Battle of Dazar’Alor: A Peep into Might of the Alliance / Victory or Death

The last wing of Dazar’Alor went live, and I completed it on both Alliance and Horde sides.

I think I got used to racial changes in the raid. Turning my Micromantica into a goblin was not that bad – even though I was offered a pretty ugly face option, or whatever I could detect through the helmet. It is funny that my pioneer this time was Kargash – the fresh allied toon, because lorewise it’s Horde’s story, and because she’s the only ranged dps among my Horde toons.

There are little changes with storytelling between factions, unlike the second wing. There was a no name human who has a couple of replies to add on the Alliance side in the docks. There was a great intermission with captain Zadari and Talanji on the Horde side. Finally, the Horde asks Nathanos to go home after Jaina’s encounter, teleporting to raid entrance, while the Alliance is teleported to Anduin’s ship, and the king says that they will mend Jaina’s wounds.

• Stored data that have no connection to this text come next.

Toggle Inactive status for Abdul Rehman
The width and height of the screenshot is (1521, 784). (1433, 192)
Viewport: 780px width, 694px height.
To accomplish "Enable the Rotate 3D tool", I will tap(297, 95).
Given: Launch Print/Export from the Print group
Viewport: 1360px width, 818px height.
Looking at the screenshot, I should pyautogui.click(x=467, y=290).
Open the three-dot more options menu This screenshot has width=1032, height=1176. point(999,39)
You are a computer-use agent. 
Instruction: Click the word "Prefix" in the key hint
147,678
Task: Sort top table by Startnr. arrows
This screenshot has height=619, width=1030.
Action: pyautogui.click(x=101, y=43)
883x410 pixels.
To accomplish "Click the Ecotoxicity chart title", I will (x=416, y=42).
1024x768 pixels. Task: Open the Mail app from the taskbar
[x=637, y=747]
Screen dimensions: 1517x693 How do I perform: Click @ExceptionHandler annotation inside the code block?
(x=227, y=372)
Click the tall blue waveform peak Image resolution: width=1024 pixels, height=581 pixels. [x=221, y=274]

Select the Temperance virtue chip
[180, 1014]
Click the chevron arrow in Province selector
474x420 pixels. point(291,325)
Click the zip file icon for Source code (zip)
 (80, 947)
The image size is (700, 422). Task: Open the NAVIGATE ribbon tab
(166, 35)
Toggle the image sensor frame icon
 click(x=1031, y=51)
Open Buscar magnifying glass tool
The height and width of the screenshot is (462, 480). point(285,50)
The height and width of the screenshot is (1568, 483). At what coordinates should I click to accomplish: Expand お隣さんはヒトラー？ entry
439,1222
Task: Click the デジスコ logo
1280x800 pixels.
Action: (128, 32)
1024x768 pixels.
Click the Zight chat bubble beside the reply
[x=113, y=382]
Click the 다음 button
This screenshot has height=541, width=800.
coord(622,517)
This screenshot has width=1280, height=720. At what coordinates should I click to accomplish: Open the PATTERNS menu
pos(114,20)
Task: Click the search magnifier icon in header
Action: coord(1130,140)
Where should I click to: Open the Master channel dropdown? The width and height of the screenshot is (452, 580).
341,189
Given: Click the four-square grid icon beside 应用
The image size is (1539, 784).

What should be mentioned in the aftermath is the overall mood of the raid and how it changes across the wings. Obviously the first wing is tense and serious, because the Horde has yet to discover the scale of the invasion, and the Alliance is not sure how it all plays out. The second wing is grim dark, Rastakhan may not be the brightest lamp in the gallery of Warcraft authorities, but he’s not an asshole either, quite a lovely guy. Killing him feels bad for both factions, spiced up with Bwonsamdi’s ruthless betrayal and the king realizing that his bargain with the loa was bad in every sense.

And then comes the third wing which is almost… festive. I could compare it to Stromgarde warfront: while Darkshore is a fierce battle for mutual eradication, Arathi gives this excellent feeling of an equal rival match. The Alliance’s retreat is a happy hour – the rarest thing in the raids ever, even more so with final bosses. The Horde finally has an opportunity to cross swords with Kul Tiran and the Alliance’s regular forces, including the intriguing leaders. The Alliance witnesses the valor of High Tinker, the might of their new allies – the tidesages, and the badass Jaina Proudmoore in her prime.

So, on to encounters.

High Tinker Mekkatorque is obviously a fun fight, like most of the gnome content. Exploding sheep, amusing robots, and the key feature – actual tinkering! Note that  affected players DO NOT shrink! The gnome devices change the size of THE WHOLE AZEROTH around you so you feel little – that’s how it works :) Remember “The Day when Deathwing Came” quests in Badlands? Or the famous rocket mount that spins Azeroth underneath rather than fly?

The key goal in LFR is not standing in the fire – in fact, this is the major rule for all the encounters here. You see a circle on the ground, you run out, and you’re good. Before incoming slowly walking robots overwhelm you, the ‘shrunk’ players should mount any robot in their vicinity, and do some tinkering. As complex as it seems, it’s actually not. When mounted, you see a colored mark over your head. You should only tap the action bar of the same color, do it several times (as the color changes), and a robot goes down, bringing some AoE relief to your allies.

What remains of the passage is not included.